Dr. Ellison, who outlasted by nearly a quarter-century the nine-year life expectancy she was given at the time of her accident, and who emerged as a tireless advocate for disability rights, died Feb. 4 at a hospital in Stony Brook. She was 45. The cause was complications from quadriplegia, said her parents, Edward and Jean Ellison.
Dr.
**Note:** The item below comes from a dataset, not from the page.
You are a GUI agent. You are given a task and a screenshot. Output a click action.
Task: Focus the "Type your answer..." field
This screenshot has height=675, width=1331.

Ellison recounted her story in a memoir, “Miracles Happen” (2001), which she co-wrote with her mother and which inspired a 2004 TV movie, “The Brooke Ellison Story,” directed by Christopher Reeve. Reeve, the “Superman” actor who was paralyzed from the neck down in an equestrian accident in 1995, died days before the movie aired.
“I didn’t want people to focus on what I had lost in my life, but rather on what I still had in my life,” Dr. Ellison told the New York Times in 2005. “Thankfully my accident did not rob me of my ability to think, reason or remain a vital part of society. My body would not respond, but my mind and my heart were just the same as they had always been.”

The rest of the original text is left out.